**Passage shown:**
· · · · ·

The variability of a hedge fund's financial position and risk profile, however, makes traditional tools of financial statement analysis less effective in assessing the credit exposure to a hedge fund. As noted in a 1994 Bank for International Settlements ("BIS") report on public disclosure of risks arising from trading activity, traditional accounting-based information is not alone sufficient to describe the risks associated with trading activity.11 That report emphasized the importance of information about the volatility of trading portfolio values, both retrospectively and prospectively, for assessing a counterparty's creditworthiness. While such information is produced by most risk-management information systems, the degree to which that information is drawn upon in reports to trading counterparties still varies widely.

Given the limitations of the typical financial statement for timely assessment of a hedge fund's trading risks, banks and securities firms supplement traditional financial analysis with occasional on-site visits and qualitative evaluations of the fund's risk management practices, trading strategies, and performance. Such qualitative evaluations, however, may not eliminate counterparties' need for better quantitative information.

Collateral practices

Because of the difficulties of assessing the creditworthiness of hedge funds, counterparties typically use collateral as a risk mitigation device. Generally, unsecured credit extension occurs only if sufficient information is available to assure the creditor that the borrower's credit risk is low. In practice, the degree of collateralization tends to vary with the creditworthiness of the borrower. For higher-risk counterparties, or counterparties for which credit related information is unavailable or too costly to acquire, credit exposures are more likely to be collateralized. A trading counterparty may be asked to post collateral if the current credit exposure rises, or if the creditworthiness of the counterparty deteriorates. In addition, collateral may be required to cover the potential future exposure either at inception or upon subsequent periodic review.

While collateral can mitigate credit risk in trading relationships, it does not eliminate it. For example, the liquidity support provided to a hedge fund may be withdrawn during periods of stress when it is most needed. This vulnerability of the fund, in turn, can affect other hedge fund counterparties, especially those that use collateral to control credit risk. In other words, the requirement to cover the mark-to-market exposure with collateral can foster a false sense ofsecurity because a hedge fund's ability to post collateral may evaporate, leaving the counterparty that relies on collateral with the unsatisfactory prospect of liquidating positions in a declining market. Thus, counterparties typically use collateral in conjunction with other methods of credit exposure management.

· · · · ·

**Supplied information:**
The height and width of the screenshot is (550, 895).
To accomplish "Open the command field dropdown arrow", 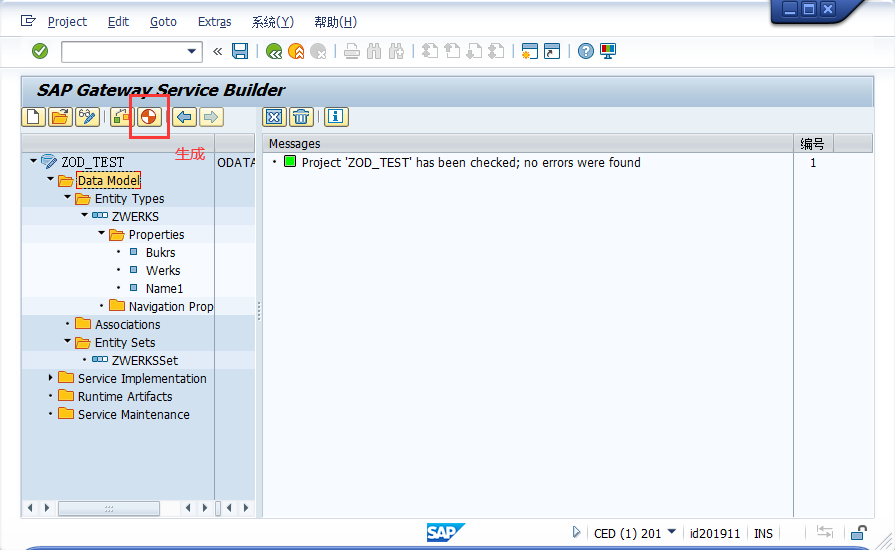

· · · · ·

**Task requirements:**
1. In the hedge fund credit passage, which organization issued the 1994 report on public disclosure of risks from trading activity?
2. Extract the part of the hedge fund credit passage between "Collateral practices" and "subsequent periodic review.", inclusive.
This data has nothing to do with the hedge fund credit passage.

**Task solutions:**
1. The Bank for International Settlements (BIS).

2.
Collateral practices

Because of the difficulties of assessing the creditworthiness of hedge funds, counterparties typically use collateral as a risk mitigation device. Generally, unsecured credit extension occurs only if sufficient information is available to assure the creditor that the borrower's credit risk is low. In practice, the degree of collateralization tends to vary with the creditworthiness of the borrower. For higher-risk counterparties, or counterparties for which credit related information is unavailable or too costly to acquire, credit exposures are more likely to be collateralized. A trading counterparty may be asked to post collateral if the current credit exposure rises, or if the creditworthiness of the counterparty deteriorates. In addition, collateral may be required to cover the potential future exposure either at inception or upon subsequent periodic review.